Description of the task:
Extract every line of the material below and reproduce it faithfully.

The data:
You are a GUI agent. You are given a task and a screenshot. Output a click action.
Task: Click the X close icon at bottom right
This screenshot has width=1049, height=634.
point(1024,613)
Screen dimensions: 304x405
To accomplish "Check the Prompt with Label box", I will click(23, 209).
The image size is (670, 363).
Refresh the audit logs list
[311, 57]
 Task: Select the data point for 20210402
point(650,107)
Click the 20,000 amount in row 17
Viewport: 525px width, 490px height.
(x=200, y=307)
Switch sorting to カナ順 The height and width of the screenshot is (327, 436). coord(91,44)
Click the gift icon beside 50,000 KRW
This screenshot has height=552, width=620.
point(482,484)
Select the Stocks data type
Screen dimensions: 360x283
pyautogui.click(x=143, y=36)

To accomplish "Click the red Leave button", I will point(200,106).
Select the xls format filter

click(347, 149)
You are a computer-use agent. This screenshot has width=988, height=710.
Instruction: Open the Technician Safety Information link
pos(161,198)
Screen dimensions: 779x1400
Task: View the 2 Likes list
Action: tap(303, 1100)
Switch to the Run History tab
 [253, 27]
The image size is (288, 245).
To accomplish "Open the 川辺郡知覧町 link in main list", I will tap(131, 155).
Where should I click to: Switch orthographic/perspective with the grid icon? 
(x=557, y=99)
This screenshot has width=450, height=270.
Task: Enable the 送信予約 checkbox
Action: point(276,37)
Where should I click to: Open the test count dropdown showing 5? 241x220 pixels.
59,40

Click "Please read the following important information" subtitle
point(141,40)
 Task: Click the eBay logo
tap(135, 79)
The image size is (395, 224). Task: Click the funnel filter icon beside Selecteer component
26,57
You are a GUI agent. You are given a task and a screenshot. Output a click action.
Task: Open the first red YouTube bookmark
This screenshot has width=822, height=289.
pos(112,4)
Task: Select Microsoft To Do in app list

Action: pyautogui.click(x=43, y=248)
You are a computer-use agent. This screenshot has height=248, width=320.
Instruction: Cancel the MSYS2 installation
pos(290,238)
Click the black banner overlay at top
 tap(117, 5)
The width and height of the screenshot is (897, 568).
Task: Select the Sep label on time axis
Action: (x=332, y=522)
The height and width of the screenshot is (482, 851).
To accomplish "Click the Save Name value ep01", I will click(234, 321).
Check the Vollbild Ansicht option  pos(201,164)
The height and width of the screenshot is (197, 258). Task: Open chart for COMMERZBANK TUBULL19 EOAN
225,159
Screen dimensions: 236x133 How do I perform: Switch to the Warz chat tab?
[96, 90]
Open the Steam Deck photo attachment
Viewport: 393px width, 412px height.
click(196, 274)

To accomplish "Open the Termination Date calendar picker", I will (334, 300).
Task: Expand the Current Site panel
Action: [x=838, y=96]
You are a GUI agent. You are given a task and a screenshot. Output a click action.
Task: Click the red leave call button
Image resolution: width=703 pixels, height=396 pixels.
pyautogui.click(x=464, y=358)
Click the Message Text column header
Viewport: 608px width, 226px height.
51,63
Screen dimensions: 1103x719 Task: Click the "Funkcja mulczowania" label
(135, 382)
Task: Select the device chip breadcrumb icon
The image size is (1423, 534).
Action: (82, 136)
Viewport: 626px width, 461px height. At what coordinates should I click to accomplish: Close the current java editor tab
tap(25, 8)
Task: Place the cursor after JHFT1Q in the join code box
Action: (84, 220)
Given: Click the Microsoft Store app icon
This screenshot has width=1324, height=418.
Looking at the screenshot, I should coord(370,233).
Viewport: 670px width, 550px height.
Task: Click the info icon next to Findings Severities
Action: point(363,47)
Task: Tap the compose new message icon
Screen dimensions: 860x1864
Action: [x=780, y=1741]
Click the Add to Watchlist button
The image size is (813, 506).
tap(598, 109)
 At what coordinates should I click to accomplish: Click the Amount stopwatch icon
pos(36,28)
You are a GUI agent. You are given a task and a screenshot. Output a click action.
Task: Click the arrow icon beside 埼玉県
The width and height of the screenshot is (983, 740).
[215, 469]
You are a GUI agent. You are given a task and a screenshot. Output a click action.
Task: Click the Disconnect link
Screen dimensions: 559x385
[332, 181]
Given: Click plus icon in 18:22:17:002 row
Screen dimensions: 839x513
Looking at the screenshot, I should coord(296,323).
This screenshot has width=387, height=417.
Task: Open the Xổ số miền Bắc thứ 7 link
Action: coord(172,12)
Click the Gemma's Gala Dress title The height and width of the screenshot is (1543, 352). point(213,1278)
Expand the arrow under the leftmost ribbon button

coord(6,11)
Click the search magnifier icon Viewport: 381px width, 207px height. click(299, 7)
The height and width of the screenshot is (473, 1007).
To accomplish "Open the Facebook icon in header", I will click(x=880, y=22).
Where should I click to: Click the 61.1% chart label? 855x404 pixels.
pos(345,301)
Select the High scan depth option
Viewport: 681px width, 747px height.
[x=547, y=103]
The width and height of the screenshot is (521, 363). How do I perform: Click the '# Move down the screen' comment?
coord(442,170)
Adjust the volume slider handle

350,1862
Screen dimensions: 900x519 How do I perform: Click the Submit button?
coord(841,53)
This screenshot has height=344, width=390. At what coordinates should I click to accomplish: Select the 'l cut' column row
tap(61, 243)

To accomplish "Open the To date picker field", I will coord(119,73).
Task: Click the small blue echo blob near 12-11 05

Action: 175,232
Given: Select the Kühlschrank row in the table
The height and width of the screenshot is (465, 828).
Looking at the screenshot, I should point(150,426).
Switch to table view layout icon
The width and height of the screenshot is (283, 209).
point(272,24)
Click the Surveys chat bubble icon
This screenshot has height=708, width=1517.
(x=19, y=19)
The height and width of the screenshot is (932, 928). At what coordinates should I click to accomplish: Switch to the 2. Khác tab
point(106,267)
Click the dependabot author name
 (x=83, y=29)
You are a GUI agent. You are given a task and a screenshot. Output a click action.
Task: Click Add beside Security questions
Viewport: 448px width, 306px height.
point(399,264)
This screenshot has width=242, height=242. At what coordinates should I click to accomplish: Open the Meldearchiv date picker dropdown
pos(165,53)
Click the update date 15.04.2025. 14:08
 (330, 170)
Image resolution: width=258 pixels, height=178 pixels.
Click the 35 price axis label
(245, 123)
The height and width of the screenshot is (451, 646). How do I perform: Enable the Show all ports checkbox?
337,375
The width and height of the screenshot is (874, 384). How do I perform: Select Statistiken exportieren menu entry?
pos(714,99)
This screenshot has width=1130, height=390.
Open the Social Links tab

Exercise output:
You are a GUI agent. You are given a task and a screenshot. Output a click action.
Task: Click the X close icon at bottom right
This screenshot has width=1049, height=634.
point(1024,613)
Screen dimensions: 304x405
To accomplish "Check the Prompt with Label box", I will click(23, 209).
The image size is (670, 363).
Refresh the audit logs list
[311, 57]
 Task: Select the data point for 20210402
point(650,107)
Click the 20,000 amount in row 17
Viewport: 525px width, 490px height.
(x=200, y=307)
Switch sorting to カナ順 The height and width of the screenshot is (327, 436). coord(91,44)
Click the gift icon beside 50,000 KRW
This screenshot has height=552, width=620.
point(482,484)
Select the Stocks data type
Screen dimensions: 360x283
pyautogui.click(x=143, y=36)

To accomplish "Click the red Leave button", I will point(200,106).
Select the xls format filter

click(347, 149)
You are a computer-use agent. This screenshot has width=988, height=710.
Instruction: Open the Technician Safety Information link
pos(161,198)
Screen dimensions: 779x1400
Task: View the 2 Likes list
Action: tap(303, 1100)
Switch to the Run History tab
 [253, 27]
The image size is (288, 245).
To accomplish "Open the 川辺郡知覧町 link in main list", I will tap(131, 155).
Where should I click to: Switch orthographic/perspective with the grid icon? 
(x=557, y=99)
This screenshot has width=450, height=270.
Task: Enable the 送信予約 checkbox
Action: point(276,37)
Where should I click to: Open the test count dropdown showing 5? 241x220 pixels.
59,40

Click "Please read the following important information" subtitle
point(141,40)
 Task: Click the eBay logo
tap(135, 79)
The image size is (395, 224). Task: Click the funnel filter icon beside Selecteer component
26,57
You are a GUI agent. You are given a task and a screenshot. Output a click action.
Task: Open the first red YouTube bookmark
This screenshot has width=822, height=289.
pos(112,4)
Task: Select Microsoft To Do in app list

Action: pyautogui.click(x=43, y=248)
You are a computer-use agent. This screenshot has height=248, width=320.
Instruction: Cancel the MSYS2 installation
pos(290,238)
Click the black banner overlay at top
 tap(117, 5)
The width and height of the screenshot is (897, 568).
Task: Select the Sep label on time axis
Action: (x=332, y=522)
The height and width of the screenshot is (482, 851).
To accomplish "Click the Save Name value ep01", I will click(234, 321).
Check the Vollbild Ansicht option  pos(201,164)
The height and width of the screenshot is (197, 258). Task: Open chart for COMMERZBANK TUBULL19 EOAN
225,159
Screen dimensions: 236x133 How do I perform: Switch to the Warz chat tab?
[96, 90]
Open the Steam Deck photo attachment
Viewport: 393px width, 412px height.
click(196, 274)

To accomplish "Open the Termination Date calendar picker", I will (334, 300).
Task: Expand the Current Site panel
Action: [x=838, y=96]
You are a GUI agent. You are given a task and a screenshot. Output a click action.
Task: Click the red leave call button
Image resolution: width=703 pixels, height=396 pixels.
pyautogui.click(x=464, y=358)
Click the Message Text column header
Viewport: 608px width, 226px height.
51,63
Screen dimensions: 1103x719 Task: Click the "Funkcja mulczowania" label
(135, 382)
Task: Select the device chip breadcrumb icon
The image size is (1423, 534).
Action: (82, 136)
Viewport: 626px width, 461px height. At what coordinates should I click to accomplish: Close the current java editor tab
tap(25, 8)
Task: Place the cursor after JHFT1Q in the join code box
Action: (84, 220)
Given: Click the Microsoft Store app icon
This screenshot has width=1324, height=418.
Looking at the screenshot, I should coord(370,233).
Viewport: 670px width, 550px height.
Task: Click the info icon next to Findings Severities
Action: point(363,47)
Task: Tap the compose new message icon
Screen dimensions: 860x1864
Action: [x=780, y=1741]
Click the Add to Watchlist button
The image size is (813, 506).
tap(598, 109)
 At what coordinates should I click to accomplish: Click the Amount stopwatch icon
pos(36,28)
You are a GUI agent. You are given a task and a screenshot. Output a click action.
Task: Click the arrow icon beside 埼玉県
The width and height of the screenshot is (983, 740).
[215, 469]
You are a GUI agent. You are given a task and a screenshot. Output a click action.
Task: Click the Disconnect link
Screen dimensions: 559x385
[332, 181]
Given: Click plus icon in 18:22:17:002 row
Screen dimensions: 839x513
Looking at the screenshot, I should coord(296,323).
This screenshot has width=387, height=417.
Task: Open the Xổ số miền Bắc thứ 7 link
Action: coord(172,12)
Click the Gemma's Gala Dress title The height and width of the screenshot is (1543, 352). point(213,1278)
Expand the arrow under the leftmost ribbon button

coord(6,11)
Click the search magnifier icon Viewport: 381px width, 207px height. click(299, 7)
The height and width of the screenshot is (473, 1007).
To accomplish "Open the Facebook icon in header", I will click(x=880, y=22).
Where should I click to: Click the 61.1% chart label? 855x404 pixels.
pos(345,301)
Select the High scan depth option
Viewport: 681px width, 747px height.
[x=547, y=103]
The width and height of the screenshot is (521, 363). How do I perform: Click the '# Move down the screen' comment?
coord(442,170)
Adjust the volume slider handle

350,1862
Screen dimensions: 900x519 How do I perform: Click the Submit button?
coord(841,53)
This screenshot has height=344, width=390. At what coordinates should I click to accomplish: Select the 'l cut' column row
tap(61, 243)

To accomplish "Open the To date picker field", I will coord(119,73).
Task: Click the small blue echo blob near 12-11 05

Action: 175,232
Given: Select the Kühlschrank row in the table
The height and width of the screenshot is (465, 828).
Looking at the screenshot, I should point(150,426).
Switch to table view layout icon
The width and height of the screenshot is (283, 209).
point(272,24)
Click the Surveys chat bubble icon
This screenshot has height=708, width=1517.
(x=19, y=19)
The height and width of the screenshot is (932, 928). At what coordinates should I click to accomplish: Switch to the 2. Khác tab
point(106,267)
Click the dependabot author name
 (x=83, y=29)
You are a GUI agent. You are given a task and a screenshot. Output a click action.
Task: Click Add beside Security questions
Viewport: 448px width, 306px height.
point(399,264)
This screenshot has width=242, height=242. At what coordinates should I click to accomplish: Open the Meldearchiv date picker dropdown
pos(165,53)
Click the update date 15.04.2025. 14:08
 (330, 170)
Image resolution: width=258 pixels, height=178 pixels.
Click the 35 price axis label
(245, 123)
The height and width of the screenshot is (451, 646). How do I perform: Enable the Show all ports checkbox?
337,375
The width and height of the screenshot is (874, 384). How do I perform: Select Statistiken exportieren menu entry?
pos(714,99)
This screenshot has width=1130, height=390.
Open the Social Links tab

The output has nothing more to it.